Se enamoró por primera vez  a los 15 años pero fue  su hermana quien se puso de novia con el chico que ella quería. La relación con su gemela siempre le  ha resultado difícil, evita la competencia intentando buscar cosas diferentes y abandonando a veces sus verdaderos intereses.  Desde chiquita pensaba que siendo varoncito el camino le resultaría más fácil, tendría un lugar especial.

Comienza a estudiar un instrumento musical y se siente realmente apasionada, pone mucha energía en ello, pero por circunstancias externas tiene que distanciarse de su profesor a quién realmente admiraba por sus cualidades musicales y el compromiso que tenía con su tarea. Comienza una búsqueda complicada. No encuentra ningún otro que sea lo suficientemente bueno y cuide la tarea como su primer profesor. Así comienza a distanciarse de lo que ella siente que quiere pero le resulta inaccesible o poco disponible.

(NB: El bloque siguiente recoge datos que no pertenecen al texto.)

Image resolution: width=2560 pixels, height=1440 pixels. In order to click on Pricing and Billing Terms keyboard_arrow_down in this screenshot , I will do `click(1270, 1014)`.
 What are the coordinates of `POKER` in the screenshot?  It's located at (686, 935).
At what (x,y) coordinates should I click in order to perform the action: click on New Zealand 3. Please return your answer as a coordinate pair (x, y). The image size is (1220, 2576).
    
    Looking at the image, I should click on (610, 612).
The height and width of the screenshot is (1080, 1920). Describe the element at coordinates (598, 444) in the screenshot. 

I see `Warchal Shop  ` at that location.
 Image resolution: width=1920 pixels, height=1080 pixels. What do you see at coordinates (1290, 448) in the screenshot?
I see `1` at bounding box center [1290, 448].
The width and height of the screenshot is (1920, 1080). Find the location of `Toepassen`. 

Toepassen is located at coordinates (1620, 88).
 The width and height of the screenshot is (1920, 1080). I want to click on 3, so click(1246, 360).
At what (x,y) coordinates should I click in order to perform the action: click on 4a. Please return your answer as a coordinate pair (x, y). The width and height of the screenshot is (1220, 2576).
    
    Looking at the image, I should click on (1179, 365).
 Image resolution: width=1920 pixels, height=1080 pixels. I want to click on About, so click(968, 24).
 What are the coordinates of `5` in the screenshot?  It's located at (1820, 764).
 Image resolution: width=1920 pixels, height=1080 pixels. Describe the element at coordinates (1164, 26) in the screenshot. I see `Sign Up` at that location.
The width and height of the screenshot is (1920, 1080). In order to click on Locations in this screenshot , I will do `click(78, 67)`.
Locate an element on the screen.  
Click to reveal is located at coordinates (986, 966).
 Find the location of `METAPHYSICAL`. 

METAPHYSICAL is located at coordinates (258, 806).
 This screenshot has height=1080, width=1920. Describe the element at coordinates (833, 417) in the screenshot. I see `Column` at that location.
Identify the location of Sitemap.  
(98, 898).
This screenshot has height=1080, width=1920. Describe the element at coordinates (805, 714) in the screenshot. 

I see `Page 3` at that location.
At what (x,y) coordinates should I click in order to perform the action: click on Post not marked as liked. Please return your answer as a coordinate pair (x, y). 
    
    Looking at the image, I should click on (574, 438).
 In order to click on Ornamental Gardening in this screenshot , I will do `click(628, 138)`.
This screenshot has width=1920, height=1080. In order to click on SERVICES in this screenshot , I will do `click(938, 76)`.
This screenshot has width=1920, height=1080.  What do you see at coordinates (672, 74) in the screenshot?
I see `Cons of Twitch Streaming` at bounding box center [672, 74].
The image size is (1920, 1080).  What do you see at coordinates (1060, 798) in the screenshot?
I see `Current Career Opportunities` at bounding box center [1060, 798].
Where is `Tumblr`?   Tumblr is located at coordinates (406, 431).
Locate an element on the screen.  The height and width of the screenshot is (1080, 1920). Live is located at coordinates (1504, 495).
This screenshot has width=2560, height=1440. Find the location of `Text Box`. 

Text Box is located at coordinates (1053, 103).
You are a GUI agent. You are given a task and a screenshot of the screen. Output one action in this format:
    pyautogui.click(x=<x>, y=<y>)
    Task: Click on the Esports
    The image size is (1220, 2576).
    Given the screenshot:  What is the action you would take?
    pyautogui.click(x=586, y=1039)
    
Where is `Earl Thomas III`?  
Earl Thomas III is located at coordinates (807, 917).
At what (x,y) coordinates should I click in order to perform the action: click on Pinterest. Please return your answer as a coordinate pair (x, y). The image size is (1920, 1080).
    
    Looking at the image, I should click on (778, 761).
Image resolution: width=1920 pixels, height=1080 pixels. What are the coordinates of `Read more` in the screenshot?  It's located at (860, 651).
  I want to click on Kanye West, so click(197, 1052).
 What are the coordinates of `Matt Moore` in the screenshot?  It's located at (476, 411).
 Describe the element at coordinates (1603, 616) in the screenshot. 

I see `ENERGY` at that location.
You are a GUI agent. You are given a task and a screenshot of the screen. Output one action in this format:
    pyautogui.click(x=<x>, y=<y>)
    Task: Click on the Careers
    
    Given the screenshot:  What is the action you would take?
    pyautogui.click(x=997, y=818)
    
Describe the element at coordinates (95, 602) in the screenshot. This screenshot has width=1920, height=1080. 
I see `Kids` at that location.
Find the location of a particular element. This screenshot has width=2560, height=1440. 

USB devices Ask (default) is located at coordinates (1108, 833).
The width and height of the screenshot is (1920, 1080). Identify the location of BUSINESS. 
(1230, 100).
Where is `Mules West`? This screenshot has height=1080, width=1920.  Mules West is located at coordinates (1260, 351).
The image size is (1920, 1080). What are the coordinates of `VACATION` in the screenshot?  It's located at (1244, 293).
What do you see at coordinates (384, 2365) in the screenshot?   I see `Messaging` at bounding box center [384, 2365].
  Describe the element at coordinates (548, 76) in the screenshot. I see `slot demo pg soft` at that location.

Se ha enamorado varias veces, se ha sentido apasionada cuando siente cierta reciprocidad en la relación, pero cuando esos vínculos la frustran o se hacen inviables comienza una búsqueda sinuosa en la que suele quedar a veces perdida.

A partir de esa primera frustración amorosa ha tenido parejas hetero y homosexuales. Cuando se siente angustiada extraña a Paula, una ex pareja, 14 años mayor que ella y muy decidida, aspecto que ella quisiera tener para sí, ya que se siente muy desvalida.

¿Las parejas homosexuales, las busca para negar la exclusión? ¿Intenta volver a  esa unión vivida en la gemelitud? ¿Busca una madre para ella sola? ¿Es una vuelta al objeto materno por la frustración del padre y sus derivados?

 Inés es una paciente emocionalmente inestable que bajo una coraza depresiva esconde una gran rebeldía y enojo. Está entrampada en un vaivén buscando un lugar donde sentirse la elegida.

Si bien es la mayor de edad de las 3 pacientes, sus objetos internos todavía no logran consolidarse. Permanece en un estado mental puberal, con serias confusiones. Está desilusionada del mundo adulto y al atacar a sus objetos externos deja desvalidos a sus aspectos internos infantiles.